Des réaménagements permettront de recevoir la première cohorte à l’automne 2024, en attendant qu’un nouveau pavillon soit construit. Les aspirants y suivront leurs trois premières années de doctorat, avant d’entamer la quatrième dans les installations de Saint-Hyacinthe. La cinquième, la dernière, se déroule sur le terrain, en stage.
Le recteur de l’UQAR, François Deschênes, aborde cette collaboration interuniversitaire avec beaucoup d’enthousiasme : « La Faculté de médecine vétérinaire de l’UdeM est à la fine pointe, elle compte de grands chercheurs. Ici, notre expertise est vraiment complémentaire, on a des scientifiques qui examinent la faune aquatique, marine et terrestre à travers notre Département de biologie ou notre Institut des sciences de la mer. »
« Le maillage, le mariage de nos spécialités amènera des avenues intéressantes dans l’observation et la compréhension des écosystèmes, dont tous les animaux font partie », poursuit celui qui imagine la mise en place d’un nouveau pôle de recherche interdisciplinaire.
Attirer des praticiens en région
Loin des centres urbains, les médecins vétérinaires se font encore plus rares, alors que leur expertise est réclamée sur les fermes. Dans le sud-est du Québec, qui regroupe le Bas-Saint-Laurent et la Gaspésie–Îles-de-la-Madeleine, par exemple, seuls 41 spécialistes sur les 2757 que compte le Québec soignent les grands animaux d’élevage, comme les boeufs, les chèvres et les moutons.
« La majorité des étudiants viennent de la ville ; ils ne connaissent peut-être pas bien les milieux ruraux et manquent d’appétit pour s’y installer, explique Christine Theoret.
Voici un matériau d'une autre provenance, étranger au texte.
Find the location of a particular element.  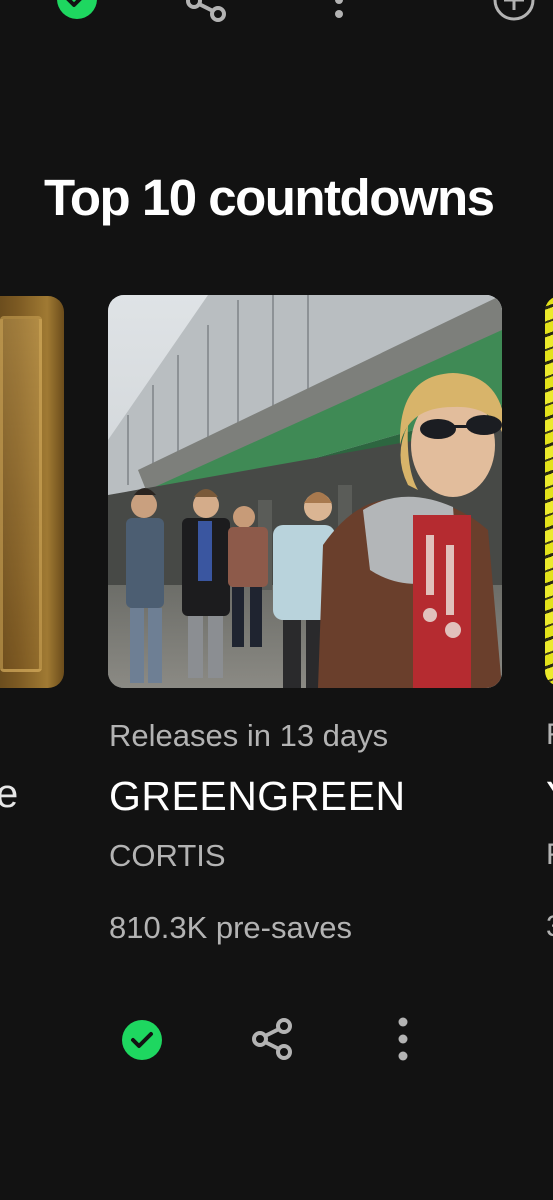

right-card-release-fragment: R is located at coordinates (550, 735).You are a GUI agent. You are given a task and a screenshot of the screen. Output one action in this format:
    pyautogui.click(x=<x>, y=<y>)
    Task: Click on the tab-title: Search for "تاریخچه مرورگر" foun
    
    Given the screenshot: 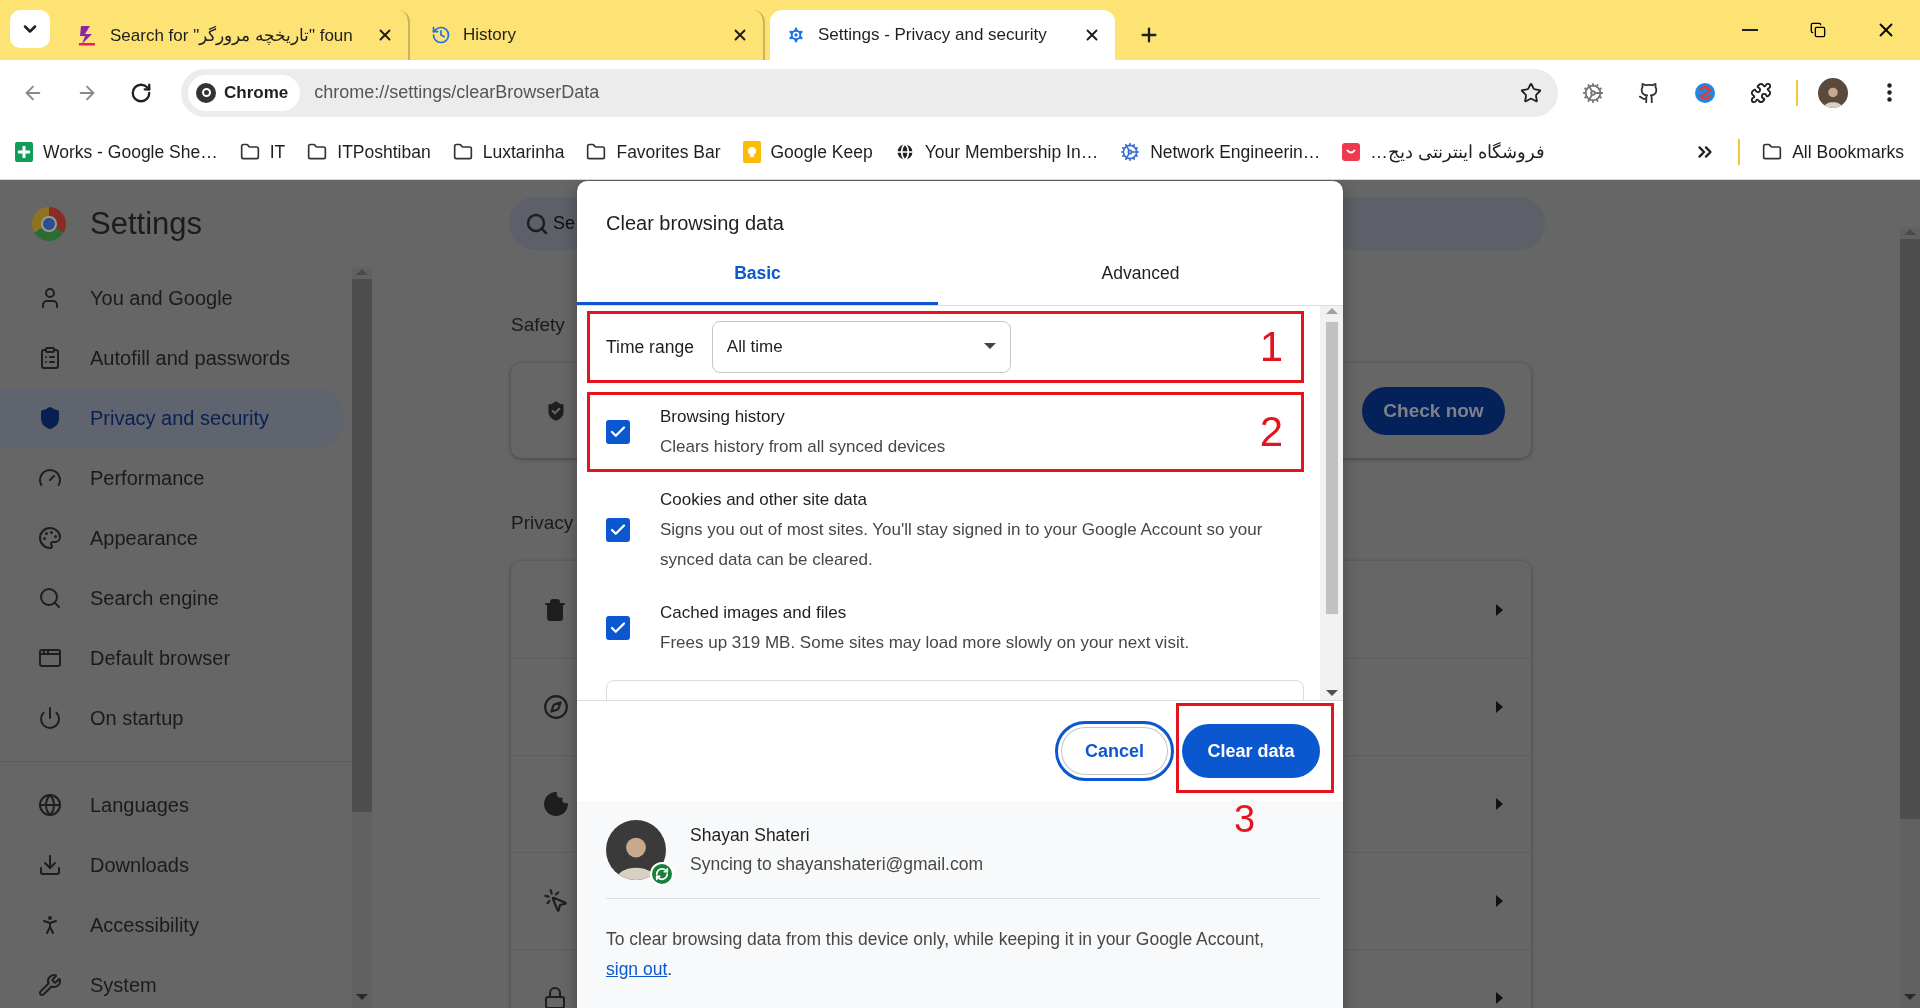 What is the action you would take?
    pyautogui.click(x=232, y=35)
    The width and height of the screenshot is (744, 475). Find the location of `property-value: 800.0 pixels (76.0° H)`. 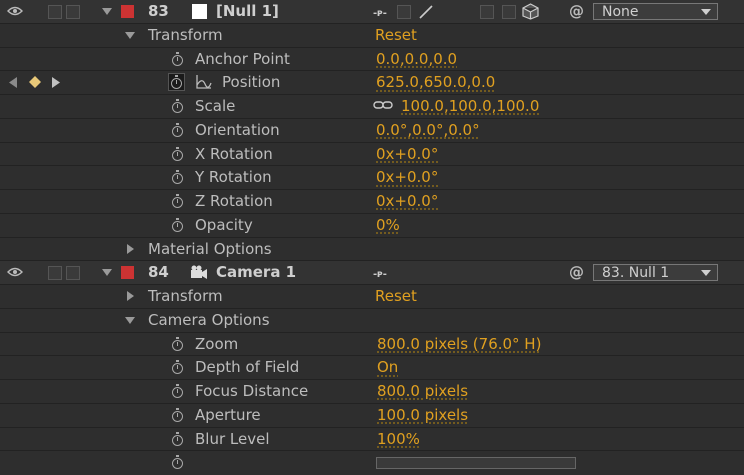

property-value: 800.0 pixels (76.0° H) is located at coordinates (459, 344).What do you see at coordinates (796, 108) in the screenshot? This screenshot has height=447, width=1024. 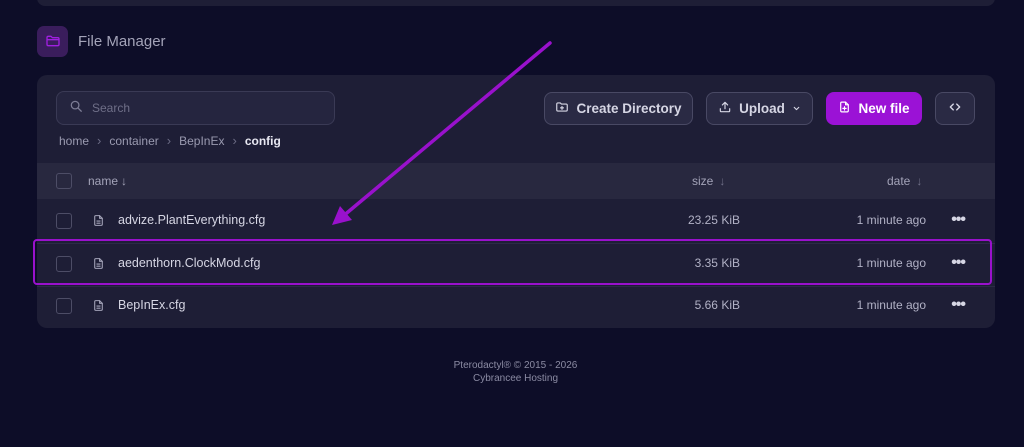 I see `chevron-down-icon` at bounding box center [796, 108].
On prend le pari que les jeunes formés à Rimouski vont y rester ou déménager ailleurs en campagne, car ils seront exposés aux avantages », estime la doyenne.
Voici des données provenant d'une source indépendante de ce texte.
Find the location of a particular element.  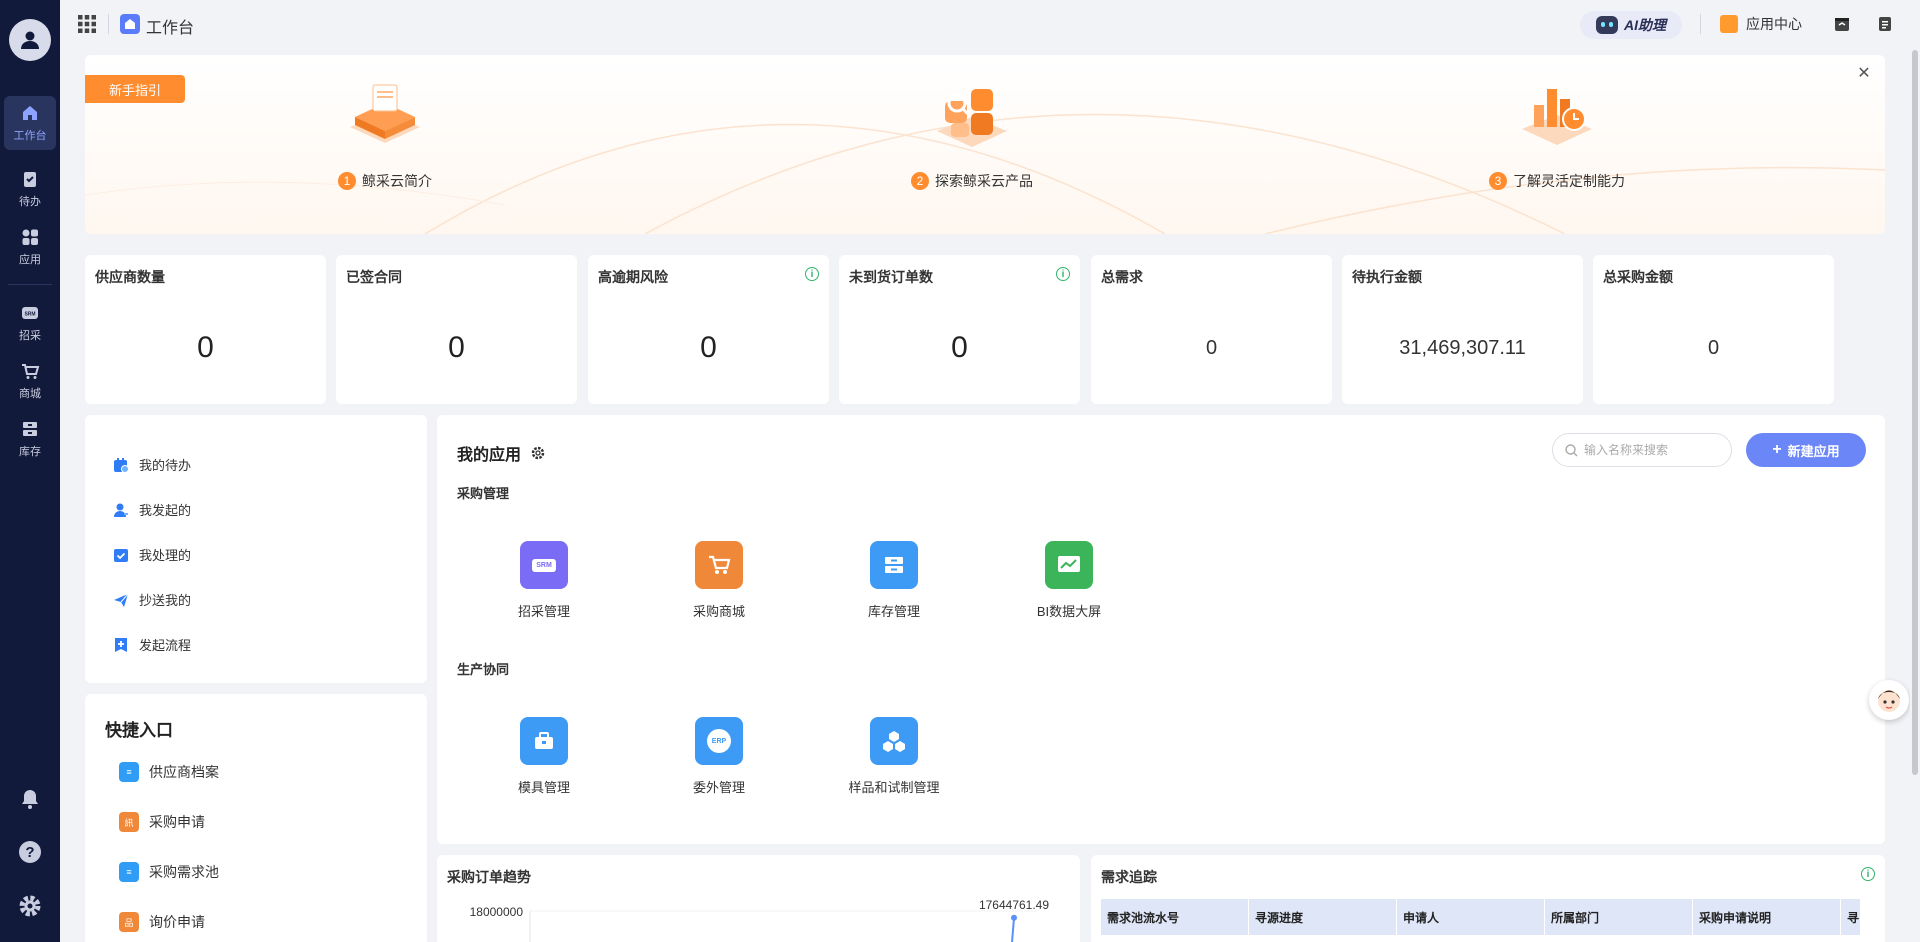

rail-item-apps: 应用 is located at coordinates (30, 247).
« Dans les zones éloignées, les médecins vétérinaires développent une relation unique avec leurs clients. C’est ce que les étudiants aiment. Quand on fait de la pratique pour les grands animaux, on retourne régulièrement sur les exploitations, on finit par connaître les éleveurs, mais aussi la famille, leurs enfants, lesquels forment parfois la relève, les futurs clients », souligne-t-elle.
« Ceux qui viennent à Rimouski y demeurent, les données le montrent, soutient François Deschênes. « Le milieu de vie a de quoi plaire : pas de trafic et des activités en plein air. À 10 minutes, on est dans les pistes de ski de fond, au Parc national du Bic ou sur le bord du fleuve. Et dans nos petites classes, l’enseignement se fait à l’échelle humaine », énumère-t-il fièrement.
Depuis 2019, la MAPAQ propose aux étudiants en médecine vétérinaire des stages incitatifs de 4 à 12 semaines au coeur de l’industrie bioalimentaire. Le ministère garantit une aide financière pouvant atteindre 11 700 $ par année, et ce montant est bonifié de 15 % si l’apprenti se rend dans les territoires particulièrement touchés par la pénurie : l’Abitibi-Témiscamingue, la Capitale-Nationale, la Côte-Nord, la Gaspésie–Îles-de-la-Madeleine, les Laurentides et l’Outaouais.
« C’est extrêmement populaire ! On a l’impression que ça porte ses fruits, mais on a peu de données pour le moment », précise Christine Theoret. On sait qu’en 2021, 13 nouveaux diplômés ont décidé de travailler avec les animaux de la ferme : parmi eux, 11 avaient réalisé un stage.
Pour former davantage de médecins vétérinaires, Québec prévoit une enveloppe de 101 millions de dollars, permettant notamment de réaliser la décentralisation du programme et trois projets d’infrastructures sur le campus de Saint-Hyacinthe, dont la création d’un centre de simulation et de réalité virtuelle vétérinaire.
L’UdeM étudie d’autres solutions qu’elle pourrait apporter à la crise. Elle souhaite mettre en place un certificat pour les médecins étrangers dont l’expertise n’est pas reconnue au Québec, lequel pourrait aussi voir le jour en 2024.